-- Start --

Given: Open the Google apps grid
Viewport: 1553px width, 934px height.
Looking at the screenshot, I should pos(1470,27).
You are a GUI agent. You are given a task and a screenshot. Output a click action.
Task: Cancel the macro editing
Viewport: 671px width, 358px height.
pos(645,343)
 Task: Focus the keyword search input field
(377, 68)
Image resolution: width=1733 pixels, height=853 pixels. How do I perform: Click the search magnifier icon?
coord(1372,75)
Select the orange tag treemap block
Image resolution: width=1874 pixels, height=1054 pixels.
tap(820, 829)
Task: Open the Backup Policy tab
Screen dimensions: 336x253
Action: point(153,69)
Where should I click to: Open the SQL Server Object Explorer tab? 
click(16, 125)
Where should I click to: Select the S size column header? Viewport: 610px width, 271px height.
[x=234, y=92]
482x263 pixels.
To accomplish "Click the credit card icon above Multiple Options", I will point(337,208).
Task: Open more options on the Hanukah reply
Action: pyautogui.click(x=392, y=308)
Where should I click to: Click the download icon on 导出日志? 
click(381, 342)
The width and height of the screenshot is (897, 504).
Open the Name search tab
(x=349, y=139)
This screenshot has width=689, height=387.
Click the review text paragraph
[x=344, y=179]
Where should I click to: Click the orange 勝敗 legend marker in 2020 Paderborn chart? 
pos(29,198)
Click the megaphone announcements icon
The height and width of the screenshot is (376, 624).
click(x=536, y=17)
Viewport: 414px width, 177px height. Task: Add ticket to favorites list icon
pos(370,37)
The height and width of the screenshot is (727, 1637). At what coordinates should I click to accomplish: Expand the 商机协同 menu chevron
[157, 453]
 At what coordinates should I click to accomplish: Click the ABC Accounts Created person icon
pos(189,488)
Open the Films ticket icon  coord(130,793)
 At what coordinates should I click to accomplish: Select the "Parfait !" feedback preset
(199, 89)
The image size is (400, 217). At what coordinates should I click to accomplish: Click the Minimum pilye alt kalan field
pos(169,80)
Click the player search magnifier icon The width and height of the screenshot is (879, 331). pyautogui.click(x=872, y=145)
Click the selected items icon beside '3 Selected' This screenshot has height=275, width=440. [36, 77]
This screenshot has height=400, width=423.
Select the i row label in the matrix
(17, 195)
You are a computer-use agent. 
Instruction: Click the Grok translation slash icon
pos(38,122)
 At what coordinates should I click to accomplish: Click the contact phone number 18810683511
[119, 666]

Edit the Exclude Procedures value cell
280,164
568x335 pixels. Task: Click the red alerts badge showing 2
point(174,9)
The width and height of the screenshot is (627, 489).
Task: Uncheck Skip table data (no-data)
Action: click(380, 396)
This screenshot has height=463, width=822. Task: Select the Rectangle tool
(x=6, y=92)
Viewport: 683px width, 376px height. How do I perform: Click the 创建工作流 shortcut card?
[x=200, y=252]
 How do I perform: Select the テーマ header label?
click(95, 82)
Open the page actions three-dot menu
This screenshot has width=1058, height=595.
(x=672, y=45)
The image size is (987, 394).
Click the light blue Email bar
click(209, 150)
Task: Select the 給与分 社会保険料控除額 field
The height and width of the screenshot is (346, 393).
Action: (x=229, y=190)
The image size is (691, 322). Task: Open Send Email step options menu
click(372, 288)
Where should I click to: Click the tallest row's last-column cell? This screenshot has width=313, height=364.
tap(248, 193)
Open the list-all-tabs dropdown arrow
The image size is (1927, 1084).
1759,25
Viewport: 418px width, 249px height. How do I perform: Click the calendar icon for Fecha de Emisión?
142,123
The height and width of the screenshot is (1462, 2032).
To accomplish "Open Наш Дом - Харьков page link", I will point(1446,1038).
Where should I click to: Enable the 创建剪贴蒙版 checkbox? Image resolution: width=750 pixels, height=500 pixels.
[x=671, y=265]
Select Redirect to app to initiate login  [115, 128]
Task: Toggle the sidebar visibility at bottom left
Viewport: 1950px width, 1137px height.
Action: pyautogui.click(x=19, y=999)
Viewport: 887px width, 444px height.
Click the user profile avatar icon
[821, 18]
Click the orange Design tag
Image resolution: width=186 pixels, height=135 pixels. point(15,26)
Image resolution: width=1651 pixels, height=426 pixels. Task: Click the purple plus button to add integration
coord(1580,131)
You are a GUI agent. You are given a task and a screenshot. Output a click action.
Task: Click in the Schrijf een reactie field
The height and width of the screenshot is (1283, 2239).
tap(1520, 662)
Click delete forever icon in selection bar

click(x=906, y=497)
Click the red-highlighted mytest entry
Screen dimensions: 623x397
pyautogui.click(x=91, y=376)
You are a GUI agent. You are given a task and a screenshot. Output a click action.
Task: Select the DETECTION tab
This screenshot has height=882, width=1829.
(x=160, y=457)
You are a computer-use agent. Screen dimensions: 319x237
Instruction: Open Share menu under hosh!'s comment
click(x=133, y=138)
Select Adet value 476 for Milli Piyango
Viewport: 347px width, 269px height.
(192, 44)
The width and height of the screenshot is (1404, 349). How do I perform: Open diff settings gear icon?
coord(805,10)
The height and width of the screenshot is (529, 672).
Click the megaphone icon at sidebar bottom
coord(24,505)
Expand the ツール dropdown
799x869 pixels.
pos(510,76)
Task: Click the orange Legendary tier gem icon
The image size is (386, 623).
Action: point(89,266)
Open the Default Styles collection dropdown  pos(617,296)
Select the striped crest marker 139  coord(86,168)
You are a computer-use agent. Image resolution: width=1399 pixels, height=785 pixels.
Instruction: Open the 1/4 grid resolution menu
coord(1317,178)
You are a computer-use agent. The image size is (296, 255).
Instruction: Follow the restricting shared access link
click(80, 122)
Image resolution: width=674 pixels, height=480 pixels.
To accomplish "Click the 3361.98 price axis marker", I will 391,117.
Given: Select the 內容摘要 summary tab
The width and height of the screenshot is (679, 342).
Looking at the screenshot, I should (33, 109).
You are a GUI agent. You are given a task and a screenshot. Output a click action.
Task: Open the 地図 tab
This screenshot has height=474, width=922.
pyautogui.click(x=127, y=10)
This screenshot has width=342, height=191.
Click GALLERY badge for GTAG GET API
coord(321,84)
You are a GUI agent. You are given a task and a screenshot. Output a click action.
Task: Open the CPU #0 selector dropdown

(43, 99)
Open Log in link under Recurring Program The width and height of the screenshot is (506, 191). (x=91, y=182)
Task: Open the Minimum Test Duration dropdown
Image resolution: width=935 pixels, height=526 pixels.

-- End --

* [WORK TO DO]: Can you render every line of the records above as a JSON list of strings, one string per line, with blank lines left out?

* [RESPONSE BELOW]:
[
  "Given: Open the Google apps grid",
  "Viewport: 1553px width, 934px height.",
  "Looking at the screenshot, I should pos(1470,27).",
  "You are a GUI agent. You are given a task and a screenshot. Output a click action.",
  "Task: Cancel the macro editing",
  "Viewport: 671px width, 358px height.",
  "pos(645,343)",
  " Task: Focus the keyword search input field",
  "(377, 68)",
  "Image resolution: width=1733 pixels, height=853 pixels. How do I perform: Click the search magnifier icon?",
  "coord(1372,75)",
  "Select the orange tag treemap block",
  "Image resolution: width=1874 pixels, height=1054 pixels.",
  "tap(820, 829)",
  "Task: Open the Backup Policy tab",
  "Screen dimensions: 336x253",
  "Action: point(153,69)",
  "Where should I click to: Open the SQL Server Object Explorer tab? ",
  "click(16, 125)",
  "Where should I click to: Select the S size column header? Viewport: 610px width, 271px height.",
  "[x=234, y=92]",
  "482x263 pixels.",
  "To accomplish \"Click the credit card icon above Multiple Options\", I will point(337,208).",
  "Task: Open more options on the Hanukah reply",
  "Action: pyautogui.click(x=392, y=308)",
  "Where should I click to: Click the download icon on 导出日志? ",
  "click(381, 342)",
  "The width and height of the screenshot is (897, 504).",
  "Open the Name search tab",
  "(x=349, y=139)",
  "This screenshot has width=689, height=387.",
  "Click the review text paragraph",
  "[x=344, y=179]",
  "Where should I click to: Click the orange 勝敗 legend marker in 2020 Paderborn chart? ",
  "pos(29,198)",
  "Click the megaphone announcements icon",
  "The height and width of the screenshot is (376, 624).",
  "click(x=536, y=17)",
  "Viewport: 414px width, 177px height. Task: Add ticket to favorites list icon",
  "pos(370,37)",
  "The height and width of the screenshot is (727, 1637). At what coordinates should I click to accomplish: Expand the 商机协同 menu chevron",
  "[157, 453]",
  " At what coordinates should I click to accomplish: Click the ABC Accounts Created person icon",
  "pos(189,488)",
  "Open the Films ticket icon  coord(130,793)",
  " At what coordinates should I click to accomplish: Select the \"Parfait !\" feedback preset",
  "(199, 89)",
  "The image size is (400, 217). At what coordinates should I click to accomplish: Click the Minimum pilye alt kalan field",
  "pos(169,80)",
  "Click the player search magnifier icon The width and height of the screenshot is (879, 331). pyautogui.click(x=872, y=145)",
  "Click the selected items icon beside '3 Selected' This screenshot has height=275, width=440. [36, 77]",
  "This screenshot has height=400, width=423.",
  "Select the i row label in the matrix",
  "(17, 195)",
  "You are a computer-use agent. ",
  "Instruction: Click the Grok translation slash icon",
  "pos(38,122)",
  " At what coordinates should I click to accomplish: Click the contact phone number 18810683511",
  "[119, 666]",
  "Edit the Exclude Procedures value cell",
  "280,164",
  "568x335 pixels. Task: Click the red alerts badge showing 2",
  "point(174,9)",
  "The width and height of the screenshot is (627, 489).",
  "Task: Uncheck Skip table data (no-data)",
  "Action: click(380, 396)",
  "This screenshot has height=463, width=822. Task: Select the Rectangle tool",
  "(x=6, y=92)",
  "Viewport: 683px width, 376px height. How do I perform: Click the 创建工作流 shortcut card?",
  "[x=200, y=252]",
  " How do I perform: Select the テーマ header label?",
  "click(95, 82)",
  "Open the page actions three-dot menu",
  "This screenshot has width=1058, height=595.",
  "(x=672, y=45)",
  "The image size is (987, 394).",
  "Click the light blue Email bar",
  "click(209, 150)",
  "Task: Select the 給与分 社会保険料控除額 field",
  "The height and width of the screenshot is (346, 393).",
  "Action: (x=229, y=190)",
  "The image size is (691, 322). Task: Open Send Email step options menu",
  "click(372, 288)",
  "Where should I click to: Click the tallest row's last-column cell? This screenshot has width=313, height=364.",
  "tap(248, 193)",
  "Open the list-all-tabs dropdown arrow",
  "The image size is (1927, 1084).",
  "1759,25",
  "Viewport: 418px width, 249px height. How do I perform: Click the calendar icon for Fecha de Emisión?",
  "142,123",
  "The height and width of the screenshot is (1462, 2032).",
  "To accomplish \"Open Наш Дом - Харьков page link\", I will point(1446,1038).",
  "Where should I click to: Enable the 创建剪贴蒙版 checkbox? Image resolution: width=750 pixels, height=500 pixels.",
  "[x=671, y=265]",
  "Select Redirect to app to initiate login  [115, 128]",
  "Task: Toggle the sidebar visibility at bottom left",
  "Viewport: 1950px width, 1137px height.",
  "Action: pyautogui.click(x=19, y=999)",
  "Viewport: 887px width, 444px height.",
  "Click the user profile avatar icon",
  "[821, 18]",
  "Click the orange Design tag",
  "Image resolution: width=186 pixels, height=135 pixels. point(15,26)",
  "Image resolution: width=1651 pixels, height=426 pixels. Task: Click the purple plus button to add integration",
  "coord(1580,131)",
  "You are a GUI agent. You are given a task and a screenshot. Output a click action.",
  "Task: Click in the Schrijf een reactie field",
  "The height and width of the screenshot is (1283, 2239).",
  "tap(1520, 662)",
  "Click delete forever icon in selection bar",
  "click(x=906, y=497)",
  "Click the red-highlighted mytest entry",
  "Screen dimensions: 623x397",
  "pyautogui.click(x=91, y=376)",
  "You are a GUI agent. You are given a task and a screenshot. Output a click action.",
  "Task: Select the DETECTION tab",
  "This screenshot has height=882, width=1829.",
  "(x=160, y=457)",
  "You are a computer-use agent. Screen dimensions: 319x237",
  "Instruction: Open Share menu under hosh!'s comment",
  "click(x=133, y=138)",
  "Select Adet value 476 for Milli Piyango",
  "Viewport: 347px width, 269px height.",
  "(192, 44)",
  "The width and height of the screenshot is (1404, 349). How do I perform: Open diff settings gear icon?",
  "coord(805,10)",
  "The height and width of the screenshot is (529, 672).",
  "Click the megaphone icon at sidebar bottom",
  "coord(24,505)",
  "Expand the ツール dropdown",
  "799x869 pixels.",
  "pos(510,76)",
  "Task: Click the orange Legendary tier gem icon",
  "The image size is (386, 623).",
  "Action: point(89,266)",
  "Open the Default Styles collection dropdown  pos(617,296)",
  "Select the striped crest marker 139  coord(86,168)",
  "You are a computer-use agent. Image resolution: width=1399 pixels, height=785 pixels.",
  "Instruction: Open the 1/4 grid resolution menu",
  "coord(1317,178)",
  "You are a computer-use agent. The image size is (296, 255).",
  "Instruction: Follow the restricting shared access link",
  "click(80, 122)",
  "Image resolution: width=674 pixels, height=480 pixels.",
  "To accomplish \"Click the 3361.98 price axis marker\", I will 391,117.",
  "Given: Select the 內容摘要 summary tab",
  "The width and height of the screenshot is (679, 342).",
  "Looking at the screenshot, I should (33, 109).",
  "You are a GUI agent. You are given a task and a screenshot. Output a click action.",
  "Task: Open the 地図 tab",
  "This screenshot has height=474, width=922.",
  "pyautogui.click(x=127, y=10)",
  "This screenshot has width=342, height=191.",
  "Click GALLERY badge for GTAG GET API",
  "coord(321,84)",
  "You are a GUI agent. You are given a task and a screenshot. Output a click action.",
  "Task: Open the CPU #0 selector dropdown",
  "(43, 99)",
  "Open Log in link under Recurring Program The width and height of the screenshot is (506, 191). (x=91, y=182)",
  "Task: Open the Minimum Test Duration dropdown",
  "Image resolution: width=935 pixels, height=526 pixels."
]